Como você vê a viabilidade atual da pauta do movimento Wages for Housework, que defendeu a valorização e a remuneração do trabalho doméstico nos anos 1970?

Nós continuamos produzindo riqueza para a sociedade capitalista e não recebemos nada. É uma pauta que continua atual. Milhões de mulheres estão produzindo esse trabalho que beneficia a classe capitalista. O problema continua existindo, todo esse trabalho não remunerado que as mulheres estão fazendo. A classe capitalista não precisa pagar nada. Pelo contrário, agora nós temos que pagar por esses cuidados, tanto de crianças quanto de idosos. Você precisa contratar uma pessoa para cuidar da sua mãe se ela não consegue mais andar. Enquanto isso, eles usam nossos corpos, nosso trabalho, o produto do nosso trabalho e temos que pagar por esse outro trabalho. O problema está aí.

É inaceitável aceitar que apenas o trabalho fora da casa deva ser remunerado, que existam trabalhos que possibilitam a sua sobrevivência e outros não. Fico escandalizada que muitas socialistas feministas aceitam a premissa da desvalorização do trabalho doméstico. Se eu analisar corretamente, eu acho que esse é um trabalho do qual elas também se beneficiam. Muitas delas acabam contratando mulheres imigrantes para cuidar da casa e dos filhos, enquanto vão trabalhar na universidade. Essa é uma hipocrisia que não aceito. Elas dizem que remunerar esse trabalho só fortaleceria o capitalismo. Mas elas não pensam em abrir mão do próprio salário. Se o trabalho doméstico não for feito, o que você vai fazer? Que mulher poderia ir trabalhar fora se não tivesse alguém para fazer todas essas atividades diárias que se repetem dia após dia? Se as mulheres entrassem em greve, quem cuidaria das crianças, da casa? Os rapazes mais jovens?

Muitas das questões que aparecem em O ponto zero da revolução me fizeram lembrar O conto da aia, de Margaret Atwood. Você chegou a ler o livro?

Sim, li há muito tempo. Achei muito interessante, mas não tenho tanto entusiasmo pelo livro como muitos por aí. É interessante porque mostra que os nossos corpos não pertencem a nós mesmos. Isso é muito importante e traz a ideia feminista de que o Estado controla nossos corpos, e toda a questão da reprodução e a violência da reprodução. Nesse sentido, acho muito bom. Tenho algumas reservas com relação à ideia que associa esse tipo de controle com governos muito fascistas, quando esse controle existe tanto em governos abertamente fascistas quanto em governos “democráticos”, pois estes últimos também estão interessados em controlar os corpos das mulheres.

Esta semana foram divulgadas algumas fotos de um encontro que você participou no Brasil, em 2016, junto com Marielle Franco, que foi assassinada em 2018. Você poderia falar alguma coisa sobre esse encontro?
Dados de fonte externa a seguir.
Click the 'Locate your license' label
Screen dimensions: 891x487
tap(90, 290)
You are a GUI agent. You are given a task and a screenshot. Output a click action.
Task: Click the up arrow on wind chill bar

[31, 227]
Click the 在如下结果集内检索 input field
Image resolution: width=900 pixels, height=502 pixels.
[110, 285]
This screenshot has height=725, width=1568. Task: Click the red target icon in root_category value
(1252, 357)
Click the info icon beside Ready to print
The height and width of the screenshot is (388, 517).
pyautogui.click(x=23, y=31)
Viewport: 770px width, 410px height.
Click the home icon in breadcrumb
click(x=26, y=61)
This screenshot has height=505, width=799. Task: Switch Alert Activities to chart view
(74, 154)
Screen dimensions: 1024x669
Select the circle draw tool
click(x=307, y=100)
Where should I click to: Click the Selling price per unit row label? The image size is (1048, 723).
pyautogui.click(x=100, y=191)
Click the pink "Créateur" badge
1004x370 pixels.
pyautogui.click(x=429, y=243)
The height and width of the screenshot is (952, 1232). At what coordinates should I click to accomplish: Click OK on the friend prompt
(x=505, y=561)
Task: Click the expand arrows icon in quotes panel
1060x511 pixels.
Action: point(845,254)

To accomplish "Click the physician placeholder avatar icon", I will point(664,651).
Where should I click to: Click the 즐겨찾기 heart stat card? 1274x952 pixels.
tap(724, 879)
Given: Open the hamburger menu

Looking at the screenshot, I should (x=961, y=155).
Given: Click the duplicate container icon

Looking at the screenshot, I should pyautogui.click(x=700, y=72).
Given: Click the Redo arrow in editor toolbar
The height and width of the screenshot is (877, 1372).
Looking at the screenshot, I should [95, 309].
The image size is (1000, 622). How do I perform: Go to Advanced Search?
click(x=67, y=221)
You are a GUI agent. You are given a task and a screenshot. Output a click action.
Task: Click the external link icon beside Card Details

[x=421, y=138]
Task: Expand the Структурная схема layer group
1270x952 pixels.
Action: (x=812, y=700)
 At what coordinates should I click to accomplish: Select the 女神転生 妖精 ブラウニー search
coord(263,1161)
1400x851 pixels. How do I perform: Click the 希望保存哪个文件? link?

Sim! Claro! Era um encontro com ela e outras mulheres, não lembro das especificidades do encontro, foi há uns anos. Ela estava com outras mulheres que conheci no mesmo dia. Mas eu me lembro dessa mulher linda, cheia e vida e forte, muito forte. Eu fiquei chocada quando soube do assassinato dela. Foi muito doloroso entender o que aconteceu com ela. Tenho orgulho de tê-la conhecido, de ter tido a oportunidade de estar com ela. Venho dizendo que precisamos ter solidariedade não só com os vivos, mas também com os mortos. Para além da grande tristeza que da sua morte, acho que essa é uma possibilidade de garantir que o trabalho que ela fez, seu compromisso, sua luta, sua coragem, sua vida continuem presentes. Com a gente. E que isso seja usado para exigir justiça, que não seja silenciado e esquecido.

É o mesmo espírito que estou falando em relação à caça às bruxas. Essas mulheres ainda não receberam justiça. Um pequeno passo em direção à justiça é não deixar que isso seja esquecido. É o mesmo princípio que temos que ter com essas mulheres que foram tão importantes na nossa luta.